## Work item
Rewrite the data from the line containing "Identify the location of x-tick-label: 20:00." through the end of the data, both included, replacing "screenshot" with "screen image" and leaving everything else as it is. Omit the pictures from your answer.
:: Source data
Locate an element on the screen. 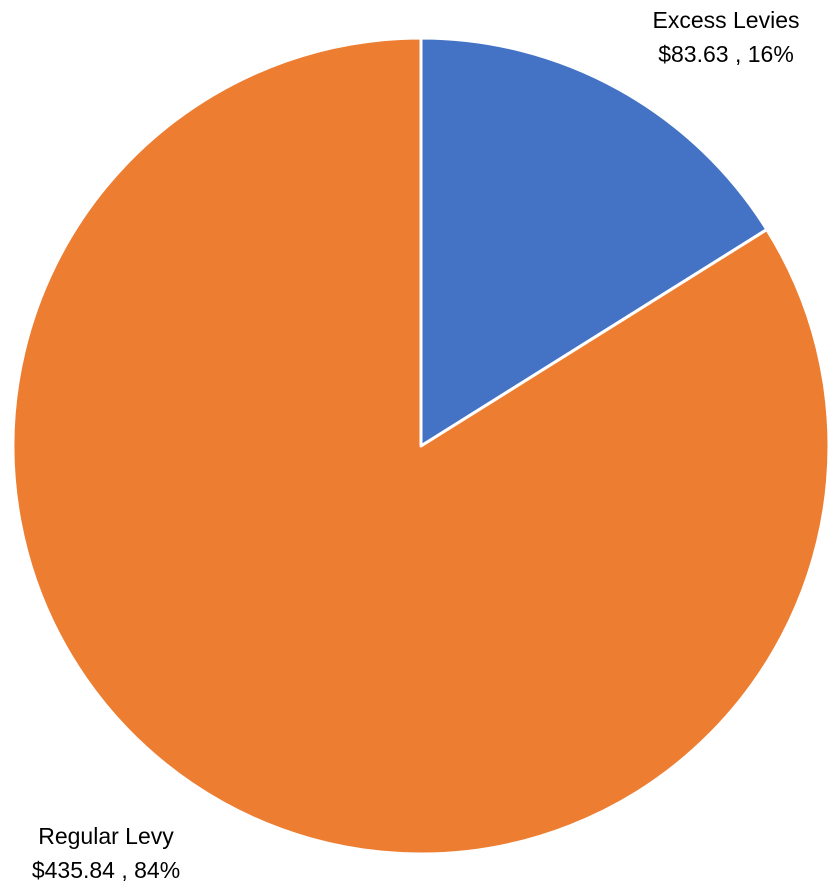 The height and width of the screenshot is (893, 832). value-label: $83.63 , 16% is located at coordinates (726, 54).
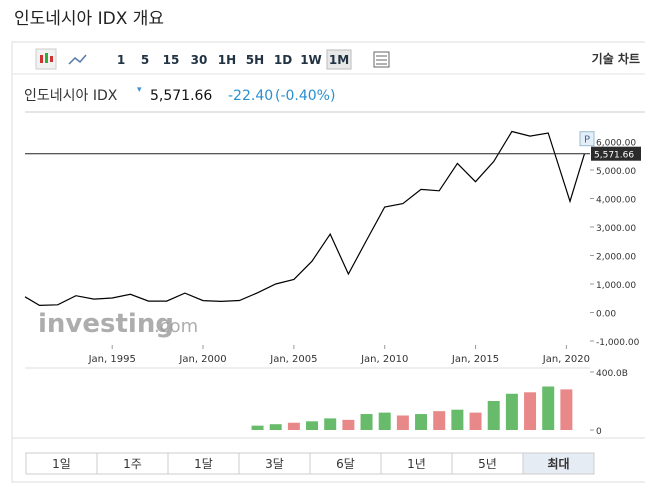 Image resolution: width=645 pixels, height=487 pixels. I want to click on page-title: 인도네시아 IDX 개요, so click(89, 19).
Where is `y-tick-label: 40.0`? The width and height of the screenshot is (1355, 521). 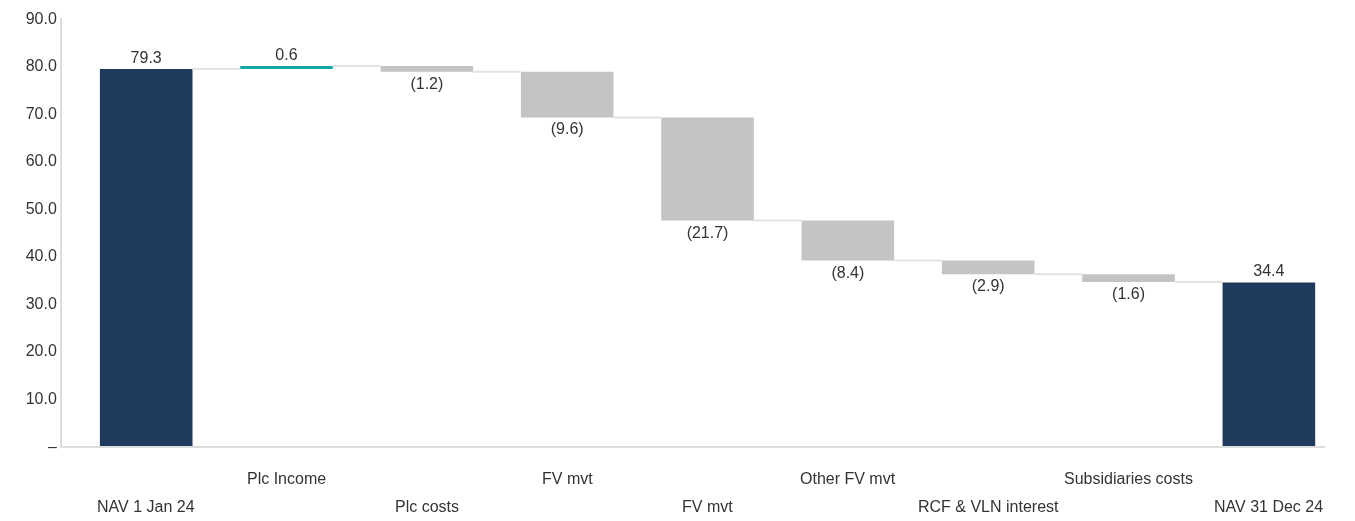
y-tick-label: 40.0 is located at coordinates (41, 256).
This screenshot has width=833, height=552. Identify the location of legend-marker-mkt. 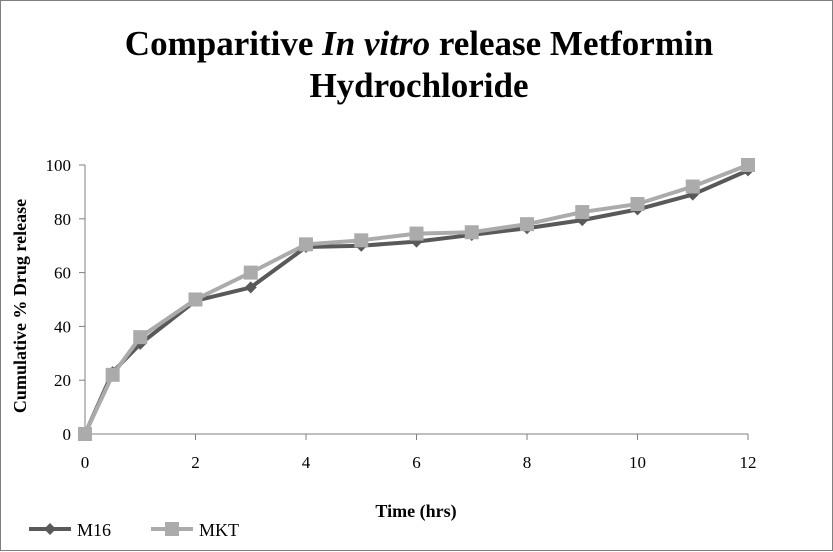
(172, 529).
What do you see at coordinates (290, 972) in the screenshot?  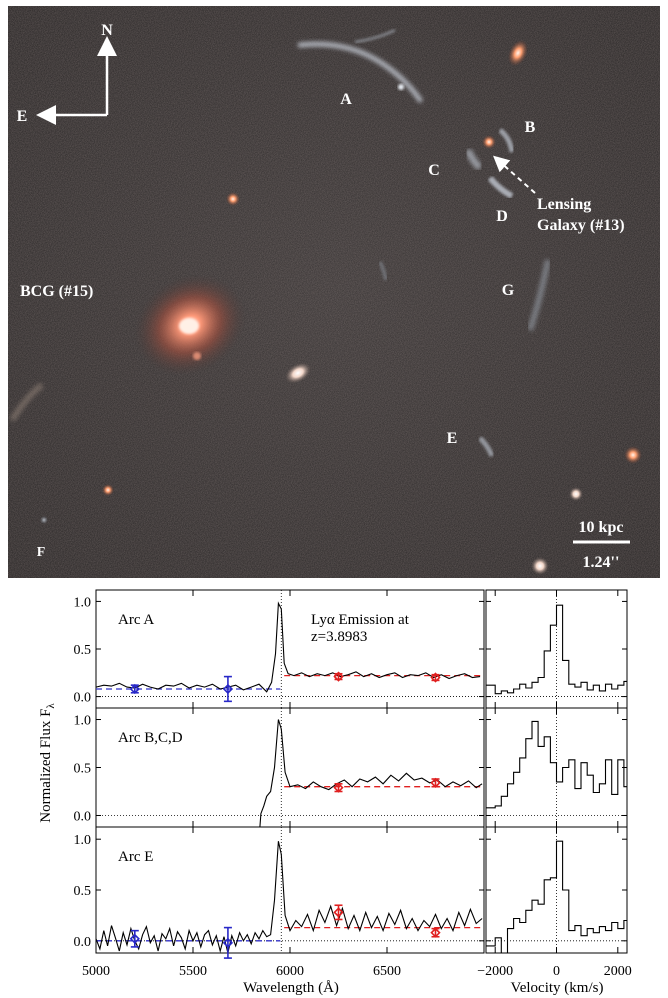 I see `x-tick-label: 6000` at bounding box center [290, 972].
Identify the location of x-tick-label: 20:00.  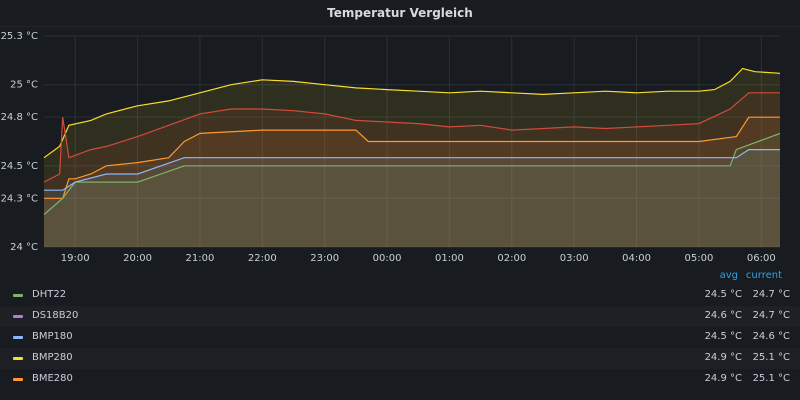
(138, 258).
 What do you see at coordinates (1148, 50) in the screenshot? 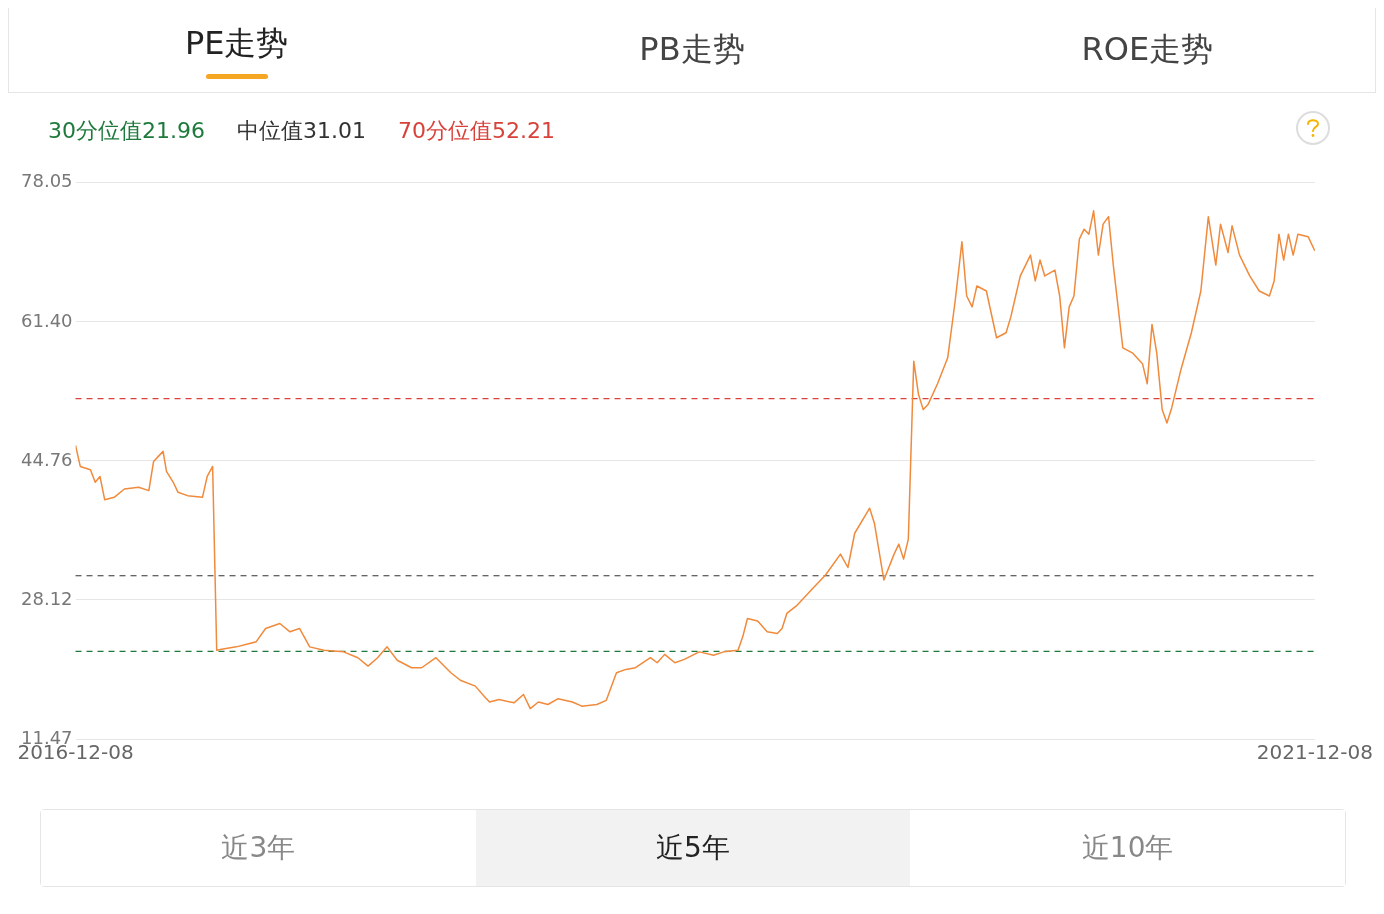
I see `text: ROE走势` at bounding box center [1148, 50].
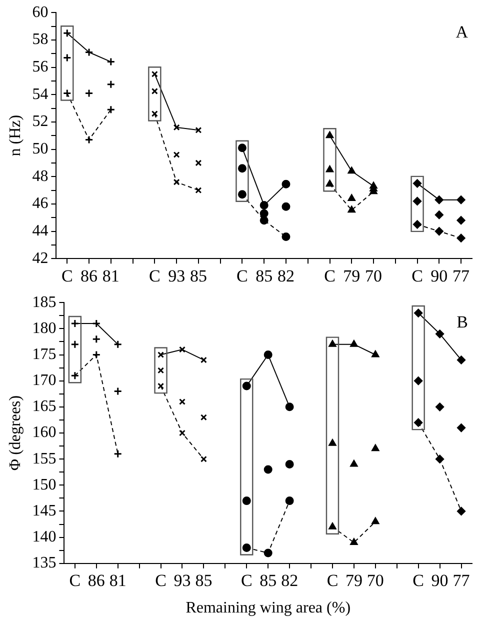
::::
## Output of the exercise
Identify the location of x-tick-label: 20:00.  
(138, 258).
 What do you see at coordinates (1148, 50) in the screen image? 
I see `text: ROE走势` at bounding box center [1148, 50].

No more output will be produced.